[Dataset entries]
.....

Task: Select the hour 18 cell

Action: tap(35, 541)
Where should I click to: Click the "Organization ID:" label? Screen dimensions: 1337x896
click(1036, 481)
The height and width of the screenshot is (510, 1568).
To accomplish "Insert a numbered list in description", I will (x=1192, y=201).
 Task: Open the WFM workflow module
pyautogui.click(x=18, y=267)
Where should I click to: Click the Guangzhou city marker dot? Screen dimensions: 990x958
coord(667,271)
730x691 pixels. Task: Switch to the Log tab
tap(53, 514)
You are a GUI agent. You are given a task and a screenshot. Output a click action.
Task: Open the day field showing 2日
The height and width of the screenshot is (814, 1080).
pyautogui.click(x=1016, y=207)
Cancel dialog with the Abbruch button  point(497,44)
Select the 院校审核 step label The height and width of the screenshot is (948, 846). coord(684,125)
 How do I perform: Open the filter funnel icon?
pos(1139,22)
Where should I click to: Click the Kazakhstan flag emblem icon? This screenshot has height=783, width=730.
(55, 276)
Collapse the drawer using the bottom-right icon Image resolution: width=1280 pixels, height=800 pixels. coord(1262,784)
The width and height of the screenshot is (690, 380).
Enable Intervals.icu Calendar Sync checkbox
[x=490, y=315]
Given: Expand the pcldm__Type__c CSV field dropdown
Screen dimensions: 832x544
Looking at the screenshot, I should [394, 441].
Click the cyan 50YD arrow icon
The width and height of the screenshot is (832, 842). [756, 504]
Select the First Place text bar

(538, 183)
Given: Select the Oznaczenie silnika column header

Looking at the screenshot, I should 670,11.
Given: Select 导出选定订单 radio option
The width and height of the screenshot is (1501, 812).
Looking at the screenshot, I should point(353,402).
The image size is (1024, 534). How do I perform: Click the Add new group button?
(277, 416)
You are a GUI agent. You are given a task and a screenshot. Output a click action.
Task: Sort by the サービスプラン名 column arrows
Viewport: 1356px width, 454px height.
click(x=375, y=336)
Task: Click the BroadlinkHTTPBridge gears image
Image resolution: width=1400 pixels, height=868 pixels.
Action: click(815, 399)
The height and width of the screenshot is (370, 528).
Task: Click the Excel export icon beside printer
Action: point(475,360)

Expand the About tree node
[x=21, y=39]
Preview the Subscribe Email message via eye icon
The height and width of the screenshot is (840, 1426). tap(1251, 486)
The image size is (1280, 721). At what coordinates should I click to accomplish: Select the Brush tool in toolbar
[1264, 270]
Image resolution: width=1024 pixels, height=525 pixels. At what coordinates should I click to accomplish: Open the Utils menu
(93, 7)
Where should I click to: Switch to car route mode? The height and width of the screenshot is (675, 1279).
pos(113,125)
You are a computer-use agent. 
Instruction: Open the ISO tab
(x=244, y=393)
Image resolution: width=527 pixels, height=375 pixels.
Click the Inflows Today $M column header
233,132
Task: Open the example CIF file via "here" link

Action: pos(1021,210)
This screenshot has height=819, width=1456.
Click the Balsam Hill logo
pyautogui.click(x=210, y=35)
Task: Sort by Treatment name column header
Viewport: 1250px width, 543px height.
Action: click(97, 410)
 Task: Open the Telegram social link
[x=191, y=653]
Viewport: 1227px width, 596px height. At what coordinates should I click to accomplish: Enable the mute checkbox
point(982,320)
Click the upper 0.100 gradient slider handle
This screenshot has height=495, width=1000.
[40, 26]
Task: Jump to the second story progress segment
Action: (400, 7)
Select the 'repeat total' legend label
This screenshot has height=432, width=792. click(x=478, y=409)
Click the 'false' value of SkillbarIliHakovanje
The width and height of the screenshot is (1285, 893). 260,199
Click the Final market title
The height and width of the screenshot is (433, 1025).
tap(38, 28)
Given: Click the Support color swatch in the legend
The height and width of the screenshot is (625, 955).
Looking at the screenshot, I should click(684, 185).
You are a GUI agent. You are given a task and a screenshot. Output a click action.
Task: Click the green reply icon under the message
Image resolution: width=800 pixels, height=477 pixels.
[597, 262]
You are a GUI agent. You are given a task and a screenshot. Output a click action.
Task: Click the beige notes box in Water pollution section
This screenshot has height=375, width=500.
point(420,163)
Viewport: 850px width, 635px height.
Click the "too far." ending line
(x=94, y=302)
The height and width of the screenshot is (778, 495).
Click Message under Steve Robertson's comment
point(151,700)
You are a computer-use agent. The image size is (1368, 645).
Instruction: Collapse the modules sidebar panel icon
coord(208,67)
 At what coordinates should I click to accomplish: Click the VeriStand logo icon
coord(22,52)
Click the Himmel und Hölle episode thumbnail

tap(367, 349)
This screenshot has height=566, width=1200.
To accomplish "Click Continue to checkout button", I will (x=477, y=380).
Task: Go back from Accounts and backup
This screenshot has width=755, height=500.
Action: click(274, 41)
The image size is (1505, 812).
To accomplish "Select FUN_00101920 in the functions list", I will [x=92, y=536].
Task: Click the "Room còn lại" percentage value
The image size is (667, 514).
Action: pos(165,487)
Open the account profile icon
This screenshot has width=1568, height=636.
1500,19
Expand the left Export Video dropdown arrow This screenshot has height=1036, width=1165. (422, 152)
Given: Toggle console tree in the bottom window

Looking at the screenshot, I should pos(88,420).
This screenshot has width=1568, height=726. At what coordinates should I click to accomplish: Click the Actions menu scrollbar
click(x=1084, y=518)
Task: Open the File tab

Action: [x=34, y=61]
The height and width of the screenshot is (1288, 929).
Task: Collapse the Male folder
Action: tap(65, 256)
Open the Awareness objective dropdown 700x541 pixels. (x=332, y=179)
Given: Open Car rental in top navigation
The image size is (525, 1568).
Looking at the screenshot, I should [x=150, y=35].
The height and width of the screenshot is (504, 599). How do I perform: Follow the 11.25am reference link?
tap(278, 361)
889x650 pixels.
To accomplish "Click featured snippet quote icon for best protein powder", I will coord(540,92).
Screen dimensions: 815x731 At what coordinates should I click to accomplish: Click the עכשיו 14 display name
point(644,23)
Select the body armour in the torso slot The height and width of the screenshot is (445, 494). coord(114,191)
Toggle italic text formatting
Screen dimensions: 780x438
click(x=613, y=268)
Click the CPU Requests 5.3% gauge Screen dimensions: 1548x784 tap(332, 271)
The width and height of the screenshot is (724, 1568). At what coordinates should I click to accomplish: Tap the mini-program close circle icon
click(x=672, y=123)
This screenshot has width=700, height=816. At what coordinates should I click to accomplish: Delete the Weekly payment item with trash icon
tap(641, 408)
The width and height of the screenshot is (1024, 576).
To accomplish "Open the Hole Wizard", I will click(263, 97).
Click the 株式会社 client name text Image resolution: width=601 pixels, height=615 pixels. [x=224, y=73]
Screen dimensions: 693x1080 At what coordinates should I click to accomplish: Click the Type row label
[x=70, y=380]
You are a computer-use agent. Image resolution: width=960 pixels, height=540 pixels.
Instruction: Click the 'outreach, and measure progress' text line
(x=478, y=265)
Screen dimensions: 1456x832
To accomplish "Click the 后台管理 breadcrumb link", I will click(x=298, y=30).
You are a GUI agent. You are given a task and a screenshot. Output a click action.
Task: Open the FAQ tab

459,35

.....

● Directions for this task: From the first line to the last, copy every record exactly.

● Result for this task:
Task: Select the hour 18 cell

Action: tap(35, 541)
Where should I click to: Click the "Organization ID:" label? Screen dimensions: 1337x896
click(1036, 481)
The height and width of the screenshot is (510, 1568).
To accomplish "Insert a numbered list in description", I will (x=1192, y=201).
 Task: Open the WFM workflow module
pyautogui.click(x=18, y=267)
Where should I click to: Click the Guangzhou city marker dot? Screen dimensions: 990x958
coord(667,271)
730x691 pixels. Task: Switch to the Log tab
tap(53, 514)
You are a GUI agent. You are given a task and a screenshot. Output a click action.
Task: Open the day field showing 2日
The height and width of the screenshot is (814, 1080).
pyautogui.click(x=1016, y=207)
Cancel dialog with the Abbruch button  point(497,44)
Select the 院校审核 step label The height and width of the screenshot is (948, 846). coord(684,125)
 How do I perform: Open the filter funnel icon?
pos(1139,22)
Where should I click to: Click the Kazakhstan flag emblem icon? This screenshot has height=783, width=730.
(55, 276)
Collapse the drawer using the bottom-right icon Image resolution: width=1280 pixels, height=800 pixels. coord(1262,784)
The width and height of the screenshot is (690, 380).
Enable Intervals.icu Calendar Sync checkbox
[x=490, y=315]
Given: Expand the pcldm__Type__c CSV field dropdown
Screen dimensions: 832x544
Looking at the screenshot, I should [394, 441].
Click the cyan 50YD arrow icon
The width and height of the screenshot is (832, 842). [756, 504]
Select the First Place text bar

(538, 183)
Given: Select the Oznaczenie silnika column header

Looking at the screenshot, I should 670,11.
Given: Select 导出选定订单 radio option
The width and height of the screenshot is (1501, 812).
Looking at the screenshot, I should point(353,402).
The image size is (1024, 534). How do I perform: Click the Add new group button?
(277, 416)
You are a GUI agent. You are given a task and a screenshot. Output a click action.
Task: Sort by the サービスプラン名 column arrows
Viewport: 1356px width, 454px height.
click(x=375, y=336)
Task: Click the BroadlinkHTTPBridge gears image
Image resolution: width=1400 pixels, height=868 pixels.
Action: click(815, 399)
The height and width of the screenshot is (370, 528).
Task: Click the Excel export icon beside printer
Action: point(475,360)

Expand the About tree node
[x=21, y=39]
Preview the Subscribe Email message via eye icon
The height and width of the screenshot is (840, 1426). tap(1251, 486)
The image size is (1280, 721). At what coordinates should I click to accomplish: Select the Brush tool in toolbar
[1264, 270]
Image resolution: width=1024 pixels, height=525 pixels. At what coordinates should I click to accomplish: Open the Utils menu
(93, 7)
Where should I click to: Switch to car route mode? The height and width of the screenshot is (675, 1279).
pos(113,125)
You are a computer-use agent. 
Instruction: Open the ISO tab
(x=244, y=393)
Image resolution: width=527 pixels, height=375 pixels.
Click the Inflows Today $M column header
233,132
Task: Open the example CIF file via "here" link

Action: pos(1021,210)
This screenshot has height=819, width=1456.
Click the Balsam Hill logo
pyautogui.click(x=210, y=35)
Task: Sort by Treatment name column header
Viewport: 1250px width, 543px height.
Action: click(97, 410)
 Task: Open the Telegram social link
[x=191, y=653]
Viewport: 1227px width, 596px height. At what coordinates should I click to accomplish: Enable the mute checkbox
point(982,320)
Click the upper 0.100 gradient slider handle
This screenshot has height=495, width=1000.
[40, 26]
Task: Jump to the second story progress segment
Action: (400, 7)
Select the 'repeat total' legend label
This screenshot has height=432, width=792. click(x=478, y=409)
Click the 'false' value of SkillbarIliHakovanje
The width and height of the screenshot is (1285, 893). 260,199
Click the Final market title
The height and width of the screenshot is (433, 1025).
tap(38, 28)
Given: Click the Support color swatch in the legend
The height and width of the screenshot is (625, 955).
Looking at the screenshot, I should click(684, 185).
You are a GUI agent. You are given a task and a screenshot. Output a click action.
Task: Click the green reply icon under the message
Image resolution: width=800 pixels, height=477 pixels.
[597, 262]
You are a GUI agent. You are given a task and a screenshot. Output a click action.
Task: Click the beige notes box in Water pollution section
This screenshot has height=375, width=500.
point(420,163)
Viewport: 850px width, 635px height.
Click the "too far." ending line
(x=94, y=302)
The height and width of the screenshot is (778, 495).
Click Message under Steve Robertson's comment
point(151,700)
You are a computer-use agent. The image size is (1368, 645).
Instruction: Collapse the modules sidebar panel icon
coord(208,67)
 At what coordinates should I click to accomplish: Click the VeriStand logo icon
coord(22,52)
Click the Himmel und Hölle episode thumbnail

tap(367, 349)
This screenshot has height=566, width=1200.
To accomplish "Click Continue to checkout button", I will (x=477, y=380).
Task: Go back from Accounts and backup
This screenshot has width=755, height=500.
Action: click(274, 41)
The image size is (1505, 812).
To accomplish "Select FUN_00101920 in the functions list", I will [x=92, y=536].
Task: Click the "Room còn lại" percentage value
The image size is (667, 514).
Action: pos(165,487)
Open the account profile icon
This screenshot has width=1568, height=636.
1500,19
Expand the left Export Video dropdown arrow This screenshot has height=1036, width=1165. (422, 152)
Given: Toggle console tree in the bottom window

Looking at the screenshot, I should pos(88,420).
This screenshot has width=1568, height=726. At what coordinates should I click to accomplish: Click the Actions menu scrollbar
click(x=1084, y=518)
Task: Open the File tab

Action: [x=34, y=61]
The height and width of the screenshot is (1288, 929).
Task: Collapse the Male folder
Action: tap(65, 256)
Open the Awareness objective dropdown 700x541 pixels. (x=332, y=179)
Given: Open Car rental in top navigation
The image size is (525, 1568).
Looking at the screenshot, I should [x=150, y=35].
The height and width of the screenshot is (504, 599). How do I perform: Follow the 11.25am reference link?
tap(278, 361)
889x650 pixels.
To accomplish "Click featured snippet quote icon for best protein powder", I will coord(540,92).
Screen dimensions: 815x731 At what coordinates should I click to accomplish: Click the עכשיו 14 display name
point(644,23)
Select the body armour in the torso slot The height and width of the screenshot is (445, 494). coord(114,191)
Toggle italic text formatting
Screen dimensions: 780x438
click(x=613, y=268)
Click the CPU Requests 5.3% gauge Screen dimensions: 1548x784 tap(332, 271)
The width and height of the screenshot is (724, 1568). At what coordinates should I click to accomplish: Tap the mini-program close circle icon
click(x=672, y=123)
This screenshot has width=700, height=816. At what coordinates should I click to accomplish: Delete the Weekly payment item with trash icon
tap(641, 408)
The width and height of the screenshot is (1024, 576).
To accomplish "Open the Hole Wizard", I will click(263, 97).
Click the 株式会社 client name text Image resolution: width=601 pixels, height=615 pixels. [x=224, y=73]
Screen dimensions: 693x1080 At what coordinates should I click to accomplish: Click the Type row label
[x=70, y=380]
You are a computer-use agent. Image resolution: width=960 pixels, height=540 pixels.
Instruction: Click the 'outreach, and measure progress' text line
(x=478, y=265)
Screen dimensions: 1456x832
To accomplish "Click the 后台管理 breadcrumb link", I will click(x=298, y=30).
You are a GUI agent. You are given a task and a screenshot. Output a click action.
Task: Open the FAQ tab

459,35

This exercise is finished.